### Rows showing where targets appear

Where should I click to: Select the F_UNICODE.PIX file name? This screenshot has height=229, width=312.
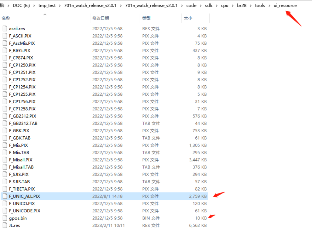pos(25,211)
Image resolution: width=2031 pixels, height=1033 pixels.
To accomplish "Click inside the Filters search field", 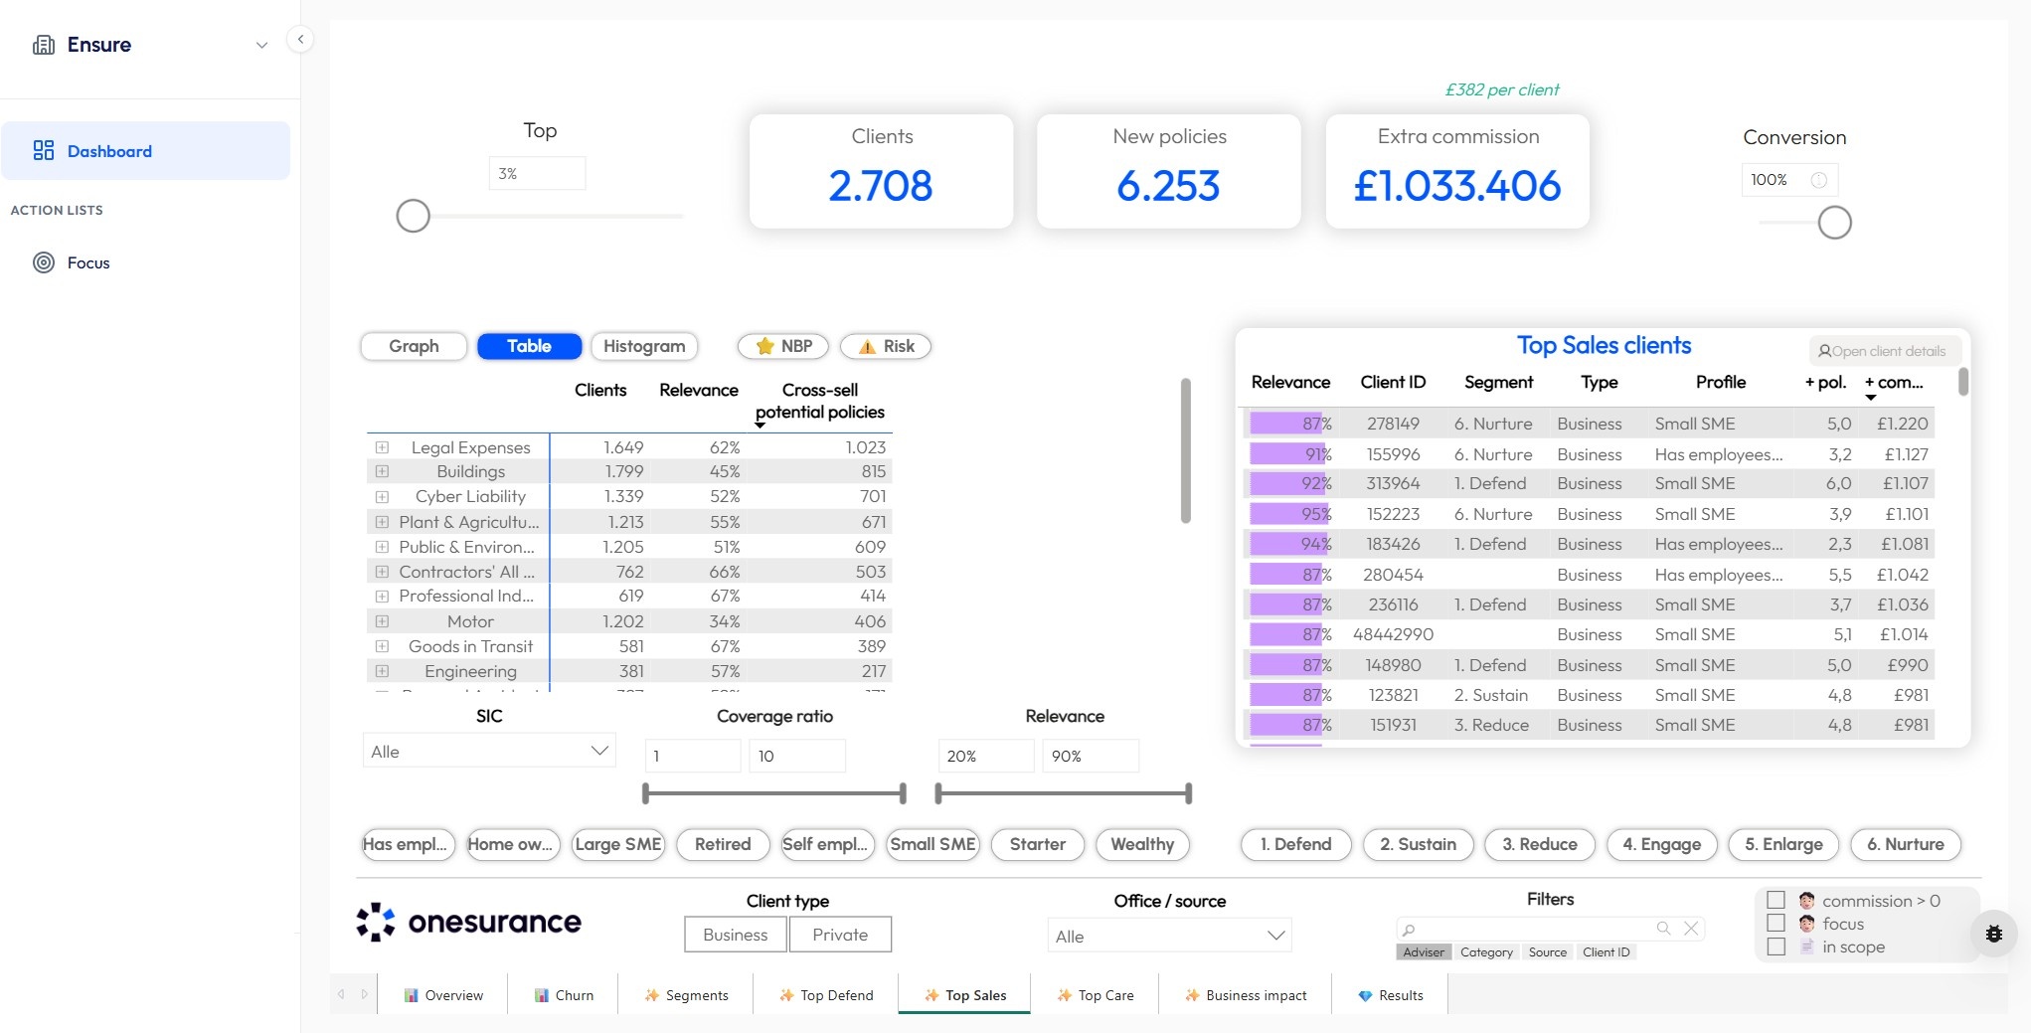I will 1531,928.
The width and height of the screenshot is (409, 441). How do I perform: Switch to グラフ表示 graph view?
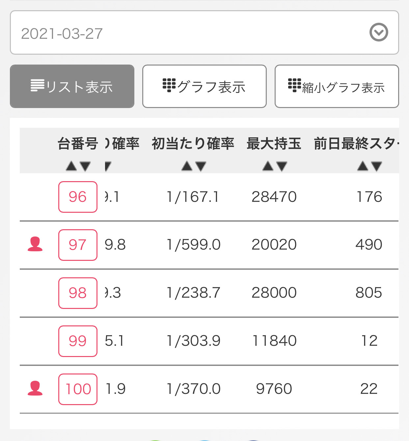(x=204, y=86)
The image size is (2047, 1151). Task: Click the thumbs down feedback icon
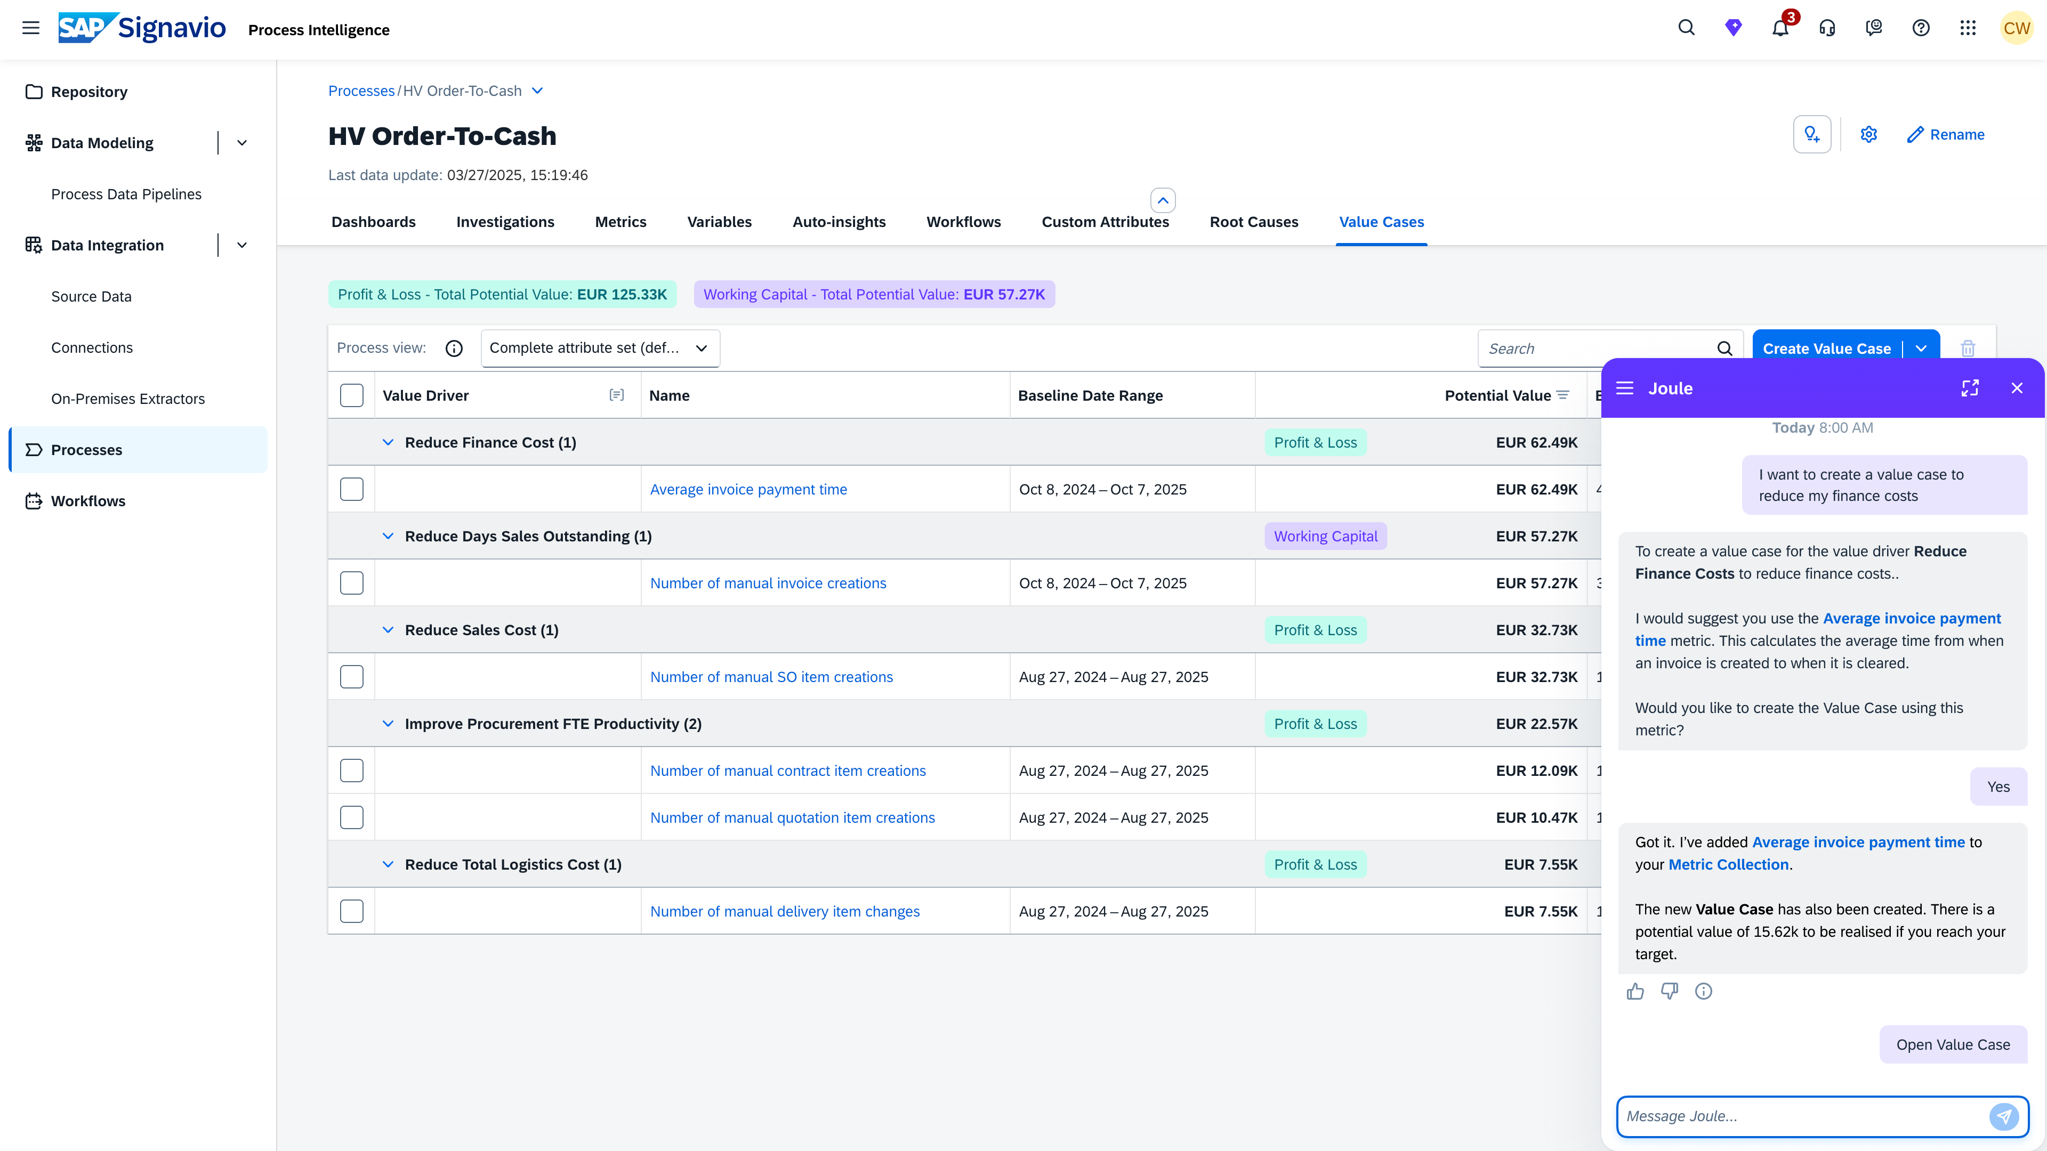[x=1670, y=991]
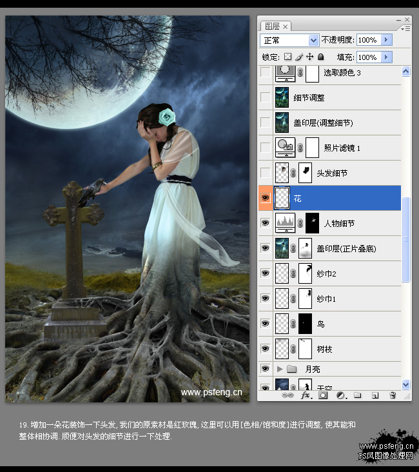419x472 pixels.
Task: Click the create new layer icon
Action: click(375, 395)
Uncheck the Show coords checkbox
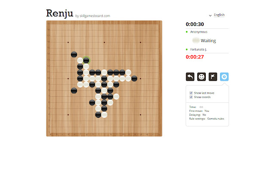This screenshot has height=172, width=275. click(x=191, y=97)
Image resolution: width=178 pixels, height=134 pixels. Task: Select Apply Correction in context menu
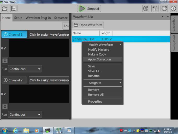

### WRITTEN REQUEST
Transcribe the records verbatim, from the line that contains "The image size" through the end of the records. Leave out the pictures.

### THE ANSWER
The image size is (2047, 1151). Task: Click the thumbs down feedback icon
[x=1670, y=991]
419x472 pixels.
Task: Click the create new layer icon
Action: click(375, 395)
Uncheck the Show coords checkbox
This screenshot has height=172, width=275. click(x=191, y=97)
Image resolution: width=178 pixels, height=134 pixels. Task: Select Apply Correction in context menu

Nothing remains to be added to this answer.